Although there are places that do take credit cards, few of the shops will take them. Most of them require cash (colones or US dollars). You can find ATM’s in the Auto Mercado’s aka the Supermarkets in Costa Rica. It is about 531 colones to $1, therefore that is how everything priced in the thousands. The tiny shops along the street are extremely hot and stuffy. They are often hotter than outside at times but there are so many cute bracelets that I am a sucker for, so it is worth it.  

 

Locals

My advice to anyone who wants to travel to Costa Rica is, besides being prepared for the heat, talk to the locals. They are your best source. Become friends with the guy on your boat tour or the waiter at the restaurant because they know more than anyone else. They will be the ones to give you advice on the best places to go, and can answer pretty much any question you would want to know the answer too. Costa Ricans are extremely friendly and want to have conversations with you!

 

Beaches

Where I stayed in Cacique, the nearest beach was Playa Del Coco and Playa Hermosa. Both beaches had black sand which if you are not used to it, will most likely burn the bottoms of your feet so make sure to bring shoes. The water is very warm and is nice to float around in since there are no waves at these beaches. If you move further south or north you will find more waves with towns that are based off surfers for the most part.

 

Things to Do

While I was in Costa Rica I did a handful of adventurous activities. The first and last days I spent on a sail boat which was absolutely incredible. They took us to different parts of Costa Rica, including private beaches and snorkeling spots. I went horseback riding (which I would not recommend), ziplining, swimming in hot springs after mud baths (which is volcanic mud so be prepared for it to not smell like a bubble bath), and travelled down a huge waterslide.

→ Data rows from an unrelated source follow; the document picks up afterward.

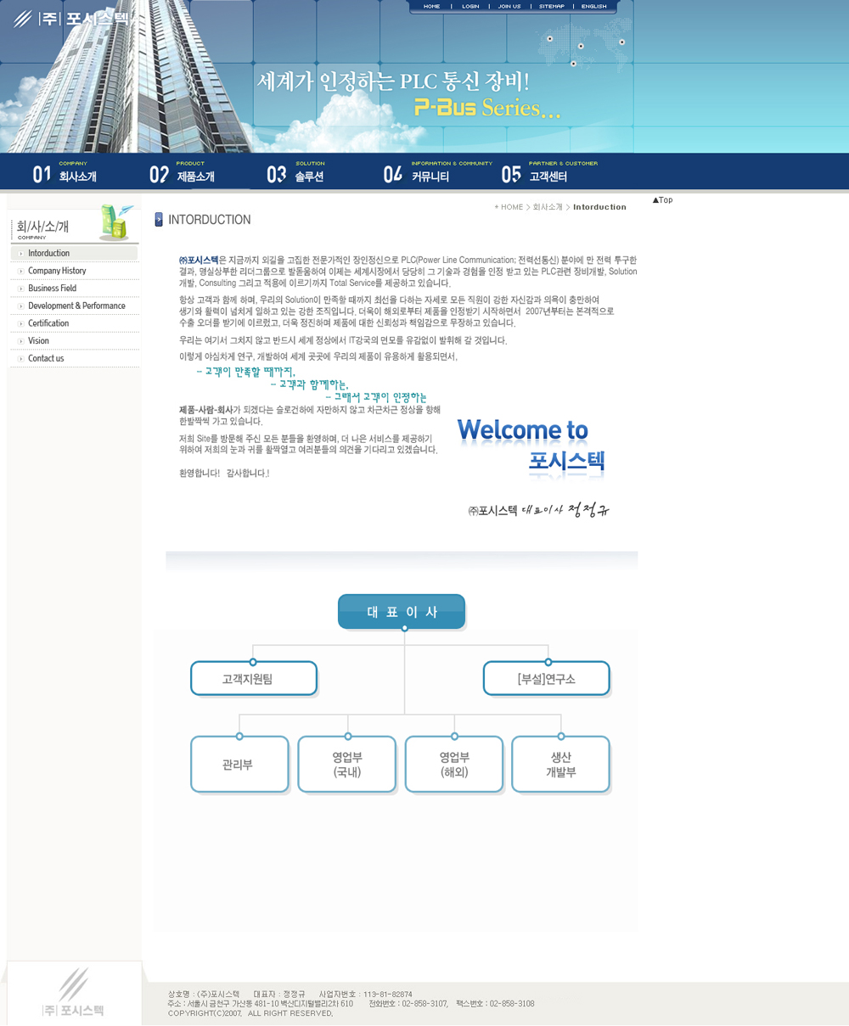Viewport: 849px width, 1026px height.
Task: Click 회사소개 in breadcrumb trail
Action: coord(547,207)
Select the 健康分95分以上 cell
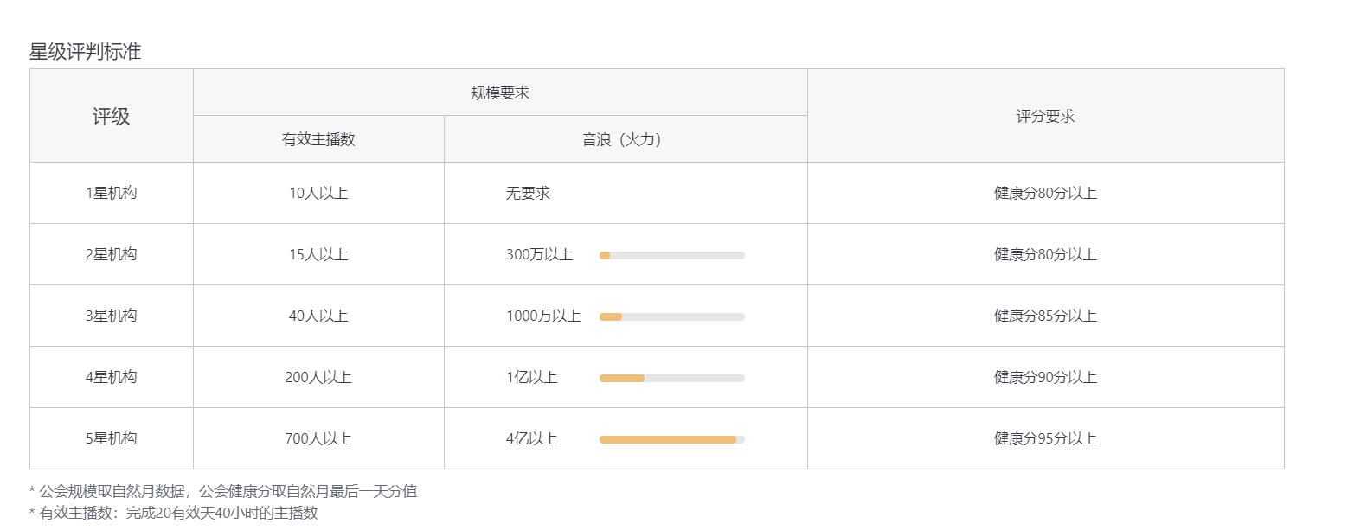Screen dimensions: 1354x530 tap(1045, 438)

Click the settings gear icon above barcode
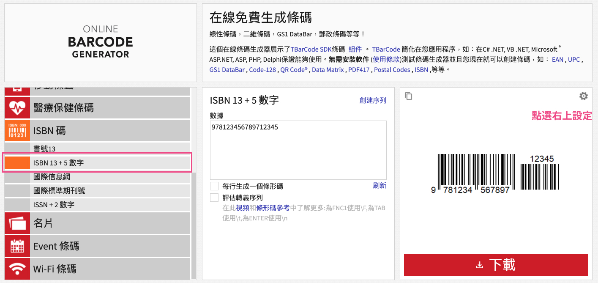click(583, 96)
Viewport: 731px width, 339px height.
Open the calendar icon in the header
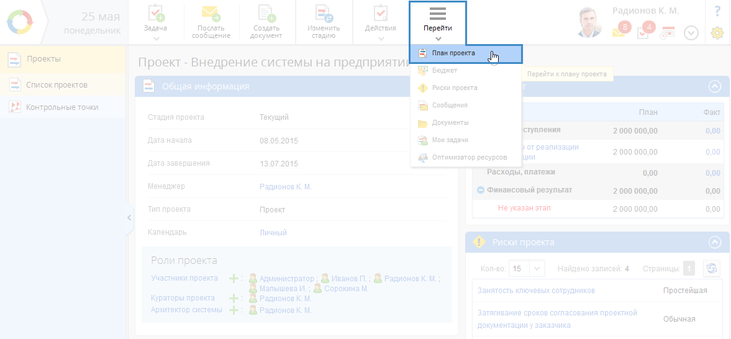tap(668, 32)
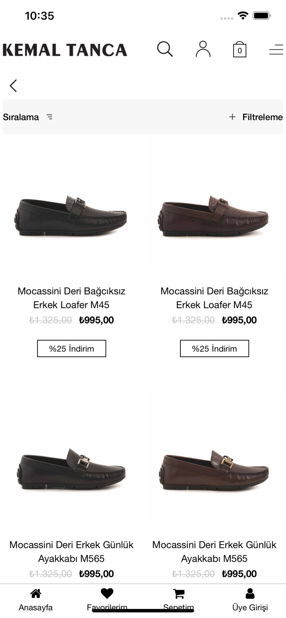Viewport: 286px width, 618px height.
Task: Tap %25 İndirim badge on brown loafer
Action: (214, 349)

The waterslide did not seem so safe when I got to the end and probably wouldn’t have gone on it if I had known how much I would bobble around but hey, it was still fun. Jet skiing is also another awesome thing to do in Costa Rica. The tour guides will take you to private beaches and will show you awesome spots on the coast. On down days I went to the beach or swam in the pool.

 

Espanol

Freshen up on your Spanish before you go or have a pocket dictionary or an app on your phone. that will help you a lot when communicating with people. Besides being helpful, it’s cool to have a conversation in their native language and will impress them ever so slightly. There’s apps like Duolingo that can help you freshen up on your spanish.

 

Overall Experience

Costa Rica was an amazing trip and I would go back there in a heartbeat. I was so incredibly lucky to travel there with my best friend. I plan to travel there at some point this summer so going back knowing what i’m getting into will be helpful. Costa Rica left me with a feeling no other place I have traveled to has. They truly live the “Pura Vida” lifestyle and I love everything about it and you definitely will too.